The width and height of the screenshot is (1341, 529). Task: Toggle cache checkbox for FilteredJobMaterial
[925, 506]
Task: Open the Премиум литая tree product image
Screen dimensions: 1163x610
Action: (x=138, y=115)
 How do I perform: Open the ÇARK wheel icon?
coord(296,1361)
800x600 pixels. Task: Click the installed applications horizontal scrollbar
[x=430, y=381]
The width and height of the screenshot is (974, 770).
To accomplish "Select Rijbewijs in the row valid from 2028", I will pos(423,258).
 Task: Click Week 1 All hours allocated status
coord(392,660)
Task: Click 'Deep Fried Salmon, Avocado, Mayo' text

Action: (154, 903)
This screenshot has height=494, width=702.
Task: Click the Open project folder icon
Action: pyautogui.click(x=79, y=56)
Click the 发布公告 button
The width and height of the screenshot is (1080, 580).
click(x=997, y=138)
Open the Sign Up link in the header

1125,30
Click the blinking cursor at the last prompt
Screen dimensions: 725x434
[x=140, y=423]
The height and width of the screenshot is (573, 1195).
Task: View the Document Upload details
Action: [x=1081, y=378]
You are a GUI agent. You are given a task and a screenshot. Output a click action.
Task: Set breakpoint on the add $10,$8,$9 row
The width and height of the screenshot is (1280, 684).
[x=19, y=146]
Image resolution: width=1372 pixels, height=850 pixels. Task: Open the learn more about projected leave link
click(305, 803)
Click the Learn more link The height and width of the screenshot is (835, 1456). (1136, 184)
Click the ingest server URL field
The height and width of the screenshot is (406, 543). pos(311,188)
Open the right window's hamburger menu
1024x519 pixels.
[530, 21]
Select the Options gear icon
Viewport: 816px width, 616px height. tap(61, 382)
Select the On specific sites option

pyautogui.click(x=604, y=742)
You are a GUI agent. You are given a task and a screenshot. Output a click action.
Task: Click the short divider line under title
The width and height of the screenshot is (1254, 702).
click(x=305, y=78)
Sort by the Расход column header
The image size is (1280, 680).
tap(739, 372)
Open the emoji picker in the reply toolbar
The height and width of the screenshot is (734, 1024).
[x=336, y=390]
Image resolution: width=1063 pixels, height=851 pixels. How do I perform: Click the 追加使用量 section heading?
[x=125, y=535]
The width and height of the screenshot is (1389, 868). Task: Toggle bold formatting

------------

_Your objective_
Copy task. Give back the whole listing exactly as written.

_Exercise solution_
The width and height of the screenshot is (1341, 529). Task: Toggle cache checkbox for FilteredJobMaterial
[925, 506]
Task: Open the Премиум литая tree product image
Screen dimensions: 1163x610
Action: (x=138, y=115)
 How do I perform: Open the ÇARK wheel icon?
coord(296,1361)
800x600 pixels. Task: Click the installed applications horizontal scrollbar
[x=430, y=381]
The width and height of the screenshot is (974, 770).
To accomplish "Select Rijbewijs in the row valid from 2028", I will pos(423,258).
 Task: Click Week 1 All hours allocated status
coord(392,660)
Task: Click 'Deep Fried Salmon, Avocado, Mayo' text

Action: (154, 903)
This screenshot has height=494, width=702.
Task: Click the Open project folder icon
Action: pyautogui.click(x=79, y=56)
Click the 发布公告 button
The width and height of the screenshot is (1080, 580).
click(x=997, y=138)
Open the Sign Up link in the header

1125,30
Click the blinking cursor at the last prompt
Screen dimensions: 725x434
[x=140, y=423]
The height and width of the screenshot is (573, 1195).
Task: View the Document Upload details
Action: [x=1081, y=378]
You are a GUI agent. You are given a task and a screenshot. Output a click action.
Task: Set breakpoint on the add $10,$8,$9 row
The width and height of the screenshot is (1280, 684).
[x=19, y=146]
Image resolution: width=1372 pixels, height=850 pixels. Task: Open the learn more about projected leave link
click(305, 803)
Click the Learn more link The height and width of the screenshot is (835, 1456). (1136, 184)
Click the ingest server URL field
The height and width of the screenshot is (406, 543). pos(311,188)
Open the right window's hamburger menu
1024x519 pixels.
[530, 21]
Select the Options gear icon
Viewport: 816px width, 616px height. tap(61, 382)
Select the On specific sites option

pyautogui.click(x=604, y=742)
You are a GUI agent. You are given a task and a screenshot. Output a click action.
Task: Click the short divider line under title
The width and height of the screenshot is (1254, 702).
click(x=305, y=78)
Sort by the Расход column header
The image size is (1280, 680).
tap(739, 372)
Open the emoji picker in the reply toolbar
The height and width of the screenshot is (734, 1024).
[x=336, y=390]
Image resolution: width=1063 pixels, height=851 pixels. How do I perform: Click the 追加使用量 section heading?
[x=125, y=535]
The width and height of the screenshot is (1389, 868). Task: Toggle bold formatting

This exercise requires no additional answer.